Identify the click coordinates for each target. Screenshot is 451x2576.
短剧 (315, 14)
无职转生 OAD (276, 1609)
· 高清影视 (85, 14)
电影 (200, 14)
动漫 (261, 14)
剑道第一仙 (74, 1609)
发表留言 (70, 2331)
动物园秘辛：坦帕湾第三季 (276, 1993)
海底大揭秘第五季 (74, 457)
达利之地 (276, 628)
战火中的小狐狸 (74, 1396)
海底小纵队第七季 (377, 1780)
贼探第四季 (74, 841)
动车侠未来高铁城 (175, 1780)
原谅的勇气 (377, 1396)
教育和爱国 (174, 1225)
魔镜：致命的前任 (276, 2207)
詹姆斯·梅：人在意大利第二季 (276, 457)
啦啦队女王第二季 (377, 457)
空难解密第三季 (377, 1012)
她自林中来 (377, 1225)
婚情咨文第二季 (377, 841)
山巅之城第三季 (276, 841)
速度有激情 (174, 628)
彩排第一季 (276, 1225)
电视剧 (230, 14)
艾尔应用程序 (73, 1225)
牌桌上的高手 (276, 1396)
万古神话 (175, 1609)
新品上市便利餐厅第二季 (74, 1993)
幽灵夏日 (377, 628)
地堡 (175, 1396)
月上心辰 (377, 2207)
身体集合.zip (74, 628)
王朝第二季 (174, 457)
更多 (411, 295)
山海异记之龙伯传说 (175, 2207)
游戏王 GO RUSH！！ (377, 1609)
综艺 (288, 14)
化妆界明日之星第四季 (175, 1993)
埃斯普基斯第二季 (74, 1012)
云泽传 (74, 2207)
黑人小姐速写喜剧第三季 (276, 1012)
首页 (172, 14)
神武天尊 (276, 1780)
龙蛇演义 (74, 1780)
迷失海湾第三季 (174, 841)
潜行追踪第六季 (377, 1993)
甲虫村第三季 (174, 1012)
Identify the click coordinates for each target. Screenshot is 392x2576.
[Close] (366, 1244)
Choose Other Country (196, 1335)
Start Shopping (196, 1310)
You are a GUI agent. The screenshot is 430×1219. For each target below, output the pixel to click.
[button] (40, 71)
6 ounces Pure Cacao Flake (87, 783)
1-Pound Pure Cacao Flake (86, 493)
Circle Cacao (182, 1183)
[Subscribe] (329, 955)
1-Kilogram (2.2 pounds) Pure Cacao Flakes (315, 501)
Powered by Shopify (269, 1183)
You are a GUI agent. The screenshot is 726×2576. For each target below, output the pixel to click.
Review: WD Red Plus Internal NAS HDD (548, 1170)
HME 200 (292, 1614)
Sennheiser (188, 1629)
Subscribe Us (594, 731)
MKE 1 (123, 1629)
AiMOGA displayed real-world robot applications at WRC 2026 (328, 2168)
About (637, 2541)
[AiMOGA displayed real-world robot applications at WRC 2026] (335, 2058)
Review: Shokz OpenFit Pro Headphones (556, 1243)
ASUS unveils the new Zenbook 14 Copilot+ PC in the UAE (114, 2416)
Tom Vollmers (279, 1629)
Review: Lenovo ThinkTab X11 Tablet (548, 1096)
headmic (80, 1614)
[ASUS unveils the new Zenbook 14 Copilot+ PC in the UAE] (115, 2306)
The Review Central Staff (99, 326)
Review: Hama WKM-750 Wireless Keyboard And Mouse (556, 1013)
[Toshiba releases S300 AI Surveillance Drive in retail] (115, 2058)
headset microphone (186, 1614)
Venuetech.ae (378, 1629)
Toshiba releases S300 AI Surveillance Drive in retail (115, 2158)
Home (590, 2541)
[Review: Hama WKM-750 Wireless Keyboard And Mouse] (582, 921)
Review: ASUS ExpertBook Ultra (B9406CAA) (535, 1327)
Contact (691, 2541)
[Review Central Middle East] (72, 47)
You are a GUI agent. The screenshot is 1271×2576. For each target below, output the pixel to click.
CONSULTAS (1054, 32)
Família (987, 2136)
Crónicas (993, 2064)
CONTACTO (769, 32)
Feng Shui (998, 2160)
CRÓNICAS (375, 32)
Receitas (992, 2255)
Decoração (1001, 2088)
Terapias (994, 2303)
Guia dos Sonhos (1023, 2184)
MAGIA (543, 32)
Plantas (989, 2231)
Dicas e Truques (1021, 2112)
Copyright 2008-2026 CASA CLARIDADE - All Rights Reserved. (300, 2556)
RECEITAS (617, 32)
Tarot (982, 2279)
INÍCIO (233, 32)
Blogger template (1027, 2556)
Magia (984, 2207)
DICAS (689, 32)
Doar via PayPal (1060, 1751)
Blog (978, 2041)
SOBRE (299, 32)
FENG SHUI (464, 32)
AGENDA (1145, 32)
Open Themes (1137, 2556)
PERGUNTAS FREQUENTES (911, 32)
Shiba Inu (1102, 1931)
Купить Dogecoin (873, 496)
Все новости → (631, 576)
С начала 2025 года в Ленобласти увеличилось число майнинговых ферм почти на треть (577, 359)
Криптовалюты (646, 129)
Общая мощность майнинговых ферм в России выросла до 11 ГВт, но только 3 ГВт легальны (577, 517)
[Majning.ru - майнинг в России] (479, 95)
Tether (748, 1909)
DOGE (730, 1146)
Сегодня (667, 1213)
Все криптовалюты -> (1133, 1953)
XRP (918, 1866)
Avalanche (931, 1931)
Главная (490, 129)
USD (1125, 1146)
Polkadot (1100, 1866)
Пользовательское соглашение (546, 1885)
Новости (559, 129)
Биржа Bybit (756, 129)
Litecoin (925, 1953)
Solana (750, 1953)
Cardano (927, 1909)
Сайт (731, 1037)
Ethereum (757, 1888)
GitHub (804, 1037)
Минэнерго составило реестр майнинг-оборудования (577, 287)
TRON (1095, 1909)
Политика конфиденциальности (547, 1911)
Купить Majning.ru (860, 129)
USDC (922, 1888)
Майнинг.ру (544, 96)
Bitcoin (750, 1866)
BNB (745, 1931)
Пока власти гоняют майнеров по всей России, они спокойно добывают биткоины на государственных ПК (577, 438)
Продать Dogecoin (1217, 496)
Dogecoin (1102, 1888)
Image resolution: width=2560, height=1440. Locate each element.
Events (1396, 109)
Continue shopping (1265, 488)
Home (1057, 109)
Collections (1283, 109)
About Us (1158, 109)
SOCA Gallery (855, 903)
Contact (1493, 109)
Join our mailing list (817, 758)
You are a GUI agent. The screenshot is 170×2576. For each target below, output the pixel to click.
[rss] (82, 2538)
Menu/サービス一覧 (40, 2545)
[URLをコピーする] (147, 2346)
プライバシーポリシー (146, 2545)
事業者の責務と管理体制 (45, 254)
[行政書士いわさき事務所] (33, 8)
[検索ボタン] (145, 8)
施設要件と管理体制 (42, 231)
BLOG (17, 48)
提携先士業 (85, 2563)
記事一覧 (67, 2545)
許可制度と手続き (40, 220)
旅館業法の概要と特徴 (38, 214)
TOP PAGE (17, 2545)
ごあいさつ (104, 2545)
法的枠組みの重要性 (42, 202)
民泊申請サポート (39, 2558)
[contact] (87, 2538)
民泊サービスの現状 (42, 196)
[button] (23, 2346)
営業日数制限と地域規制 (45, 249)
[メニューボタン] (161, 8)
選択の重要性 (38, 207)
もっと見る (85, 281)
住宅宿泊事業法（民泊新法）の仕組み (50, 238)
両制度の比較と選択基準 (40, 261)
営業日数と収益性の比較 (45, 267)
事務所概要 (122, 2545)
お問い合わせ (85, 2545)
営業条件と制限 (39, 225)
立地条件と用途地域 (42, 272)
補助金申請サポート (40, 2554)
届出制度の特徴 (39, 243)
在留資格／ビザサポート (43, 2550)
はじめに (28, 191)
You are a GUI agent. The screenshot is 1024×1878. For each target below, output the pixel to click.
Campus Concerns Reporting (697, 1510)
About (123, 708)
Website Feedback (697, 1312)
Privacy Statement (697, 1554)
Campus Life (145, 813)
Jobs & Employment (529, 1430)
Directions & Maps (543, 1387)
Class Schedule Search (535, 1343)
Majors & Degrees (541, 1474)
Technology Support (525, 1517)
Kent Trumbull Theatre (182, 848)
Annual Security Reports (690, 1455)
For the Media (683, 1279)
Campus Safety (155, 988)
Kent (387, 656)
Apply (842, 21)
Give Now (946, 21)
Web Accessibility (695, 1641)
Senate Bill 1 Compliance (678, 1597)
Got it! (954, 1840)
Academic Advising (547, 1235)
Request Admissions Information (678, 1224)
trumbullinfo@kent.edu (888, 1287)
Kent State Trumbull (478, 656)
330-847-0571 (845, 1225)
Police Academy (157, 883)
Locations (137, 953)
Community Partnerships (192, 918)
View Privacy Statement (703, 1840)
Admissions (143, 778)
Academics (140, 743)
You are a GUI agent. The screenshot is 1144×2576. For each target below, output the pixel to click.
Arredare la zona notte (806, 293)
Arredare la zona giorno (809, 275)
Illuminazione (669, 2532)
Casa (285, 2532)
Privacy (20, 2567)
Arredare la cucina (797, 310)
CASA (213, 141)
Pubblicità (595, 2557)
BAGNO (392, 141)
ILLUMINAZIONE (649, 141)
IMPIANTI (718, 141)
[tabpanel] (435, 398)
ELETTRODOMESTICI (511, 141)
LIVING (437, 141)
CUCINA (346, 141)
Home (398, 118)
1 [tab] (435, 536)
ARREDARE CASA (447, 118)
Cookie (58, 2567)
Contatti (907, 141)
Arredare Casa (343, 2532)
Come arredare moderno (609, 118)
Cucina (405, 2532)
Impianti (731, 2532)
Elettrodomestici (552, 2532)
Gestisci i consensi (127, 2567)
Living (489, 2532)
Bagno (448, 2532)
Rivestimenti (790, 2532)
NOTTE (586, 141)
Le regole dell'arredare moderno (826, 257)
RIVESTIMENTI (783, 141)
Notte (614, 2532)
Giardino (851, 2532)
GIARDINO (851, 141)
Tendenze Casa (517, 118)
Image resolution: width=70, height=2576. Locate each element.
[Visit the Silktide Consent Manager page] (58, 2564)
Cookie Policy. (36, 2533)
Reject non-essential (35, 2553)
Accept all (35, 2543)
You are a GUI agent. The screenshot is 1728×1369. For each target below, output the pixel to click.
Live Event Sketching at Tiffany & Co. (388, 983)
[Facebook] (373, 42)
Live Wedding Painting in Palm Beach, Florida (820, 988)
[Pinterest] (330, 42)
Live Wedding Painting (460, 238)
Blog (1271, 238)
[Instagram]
☆ ☆ ☆ ☆
REQUIRED ACTION => Your task is to restate, word for word, only those lines above that fall between the line holding "XRP (918, 1866)" and the line holding "旅館業法の概要と特徴 (38, 214)", inclusive.

ANSWER SPACE =>
XRP (918, 1866)
Avalanche (931, 1931)
Главная (490, 129)
USD (1125, 1146)
Polkadot (1100, 1866)
Пользовательское соглашение (546, 1885)
Новости (559, 129)
Биржа Bybit (756, 129)
Litecoin (925, 1953)
Solana (750, 1953)
Cardano (927, 1909)
Сайт (731, 1037)
Ethereum (757, 1888)
GitHub (804, 1037)
Минэнерго составило реестр майнинг-оборудования (577, 287)
TRON (1095, 1909)
Политика конфиденциальности (547, 1911)
Купить Majning.ru (860, 129)
USDC (922, 1888)
Майнинг.ру (544, 96)
Bitcoin (750, 1866)
BNB (745, 1931)
Пока власти гоняют майнеров по всей России, они спокойно добывают биткоины на государственных ПК (577, 438)
Продать Dogecoin (1217, 496)
Dogecoin (1102, 1888)
Image resolution: width=2560, height=1440. Locate each element.
Events (1396, 109)
Continue shopping (1265, 488)
Home (1057, 109)
Collections (1283, 109)
About Us (1158, 109)
SOCA Gallery (855, 903)
Contact (1493, 109)
Join our mailing list (817, 758)
You are a GUI agent. The screenshot is 170×2576. For each target below, output the pixel to click.
[rss] (82, 2538)
Menu/サービス一覧 (40, 2545)
[URLをコピーする] (147, 2346)
プライバシーポリシー (146, 2545)
事業者の責務と管理体制 (45, 254)
[行政書士いわさき事務所] (33, 8)
[検索ボタン] (145, 8)
施設要件と管理体制 (42, 231)
BLOG (17, 48)
提携先士業 (85, 2563)
記事一覧 (67, 2545)
許可制度と手続き (40, 220)
旅館業法の概要と特徴 (38, 214)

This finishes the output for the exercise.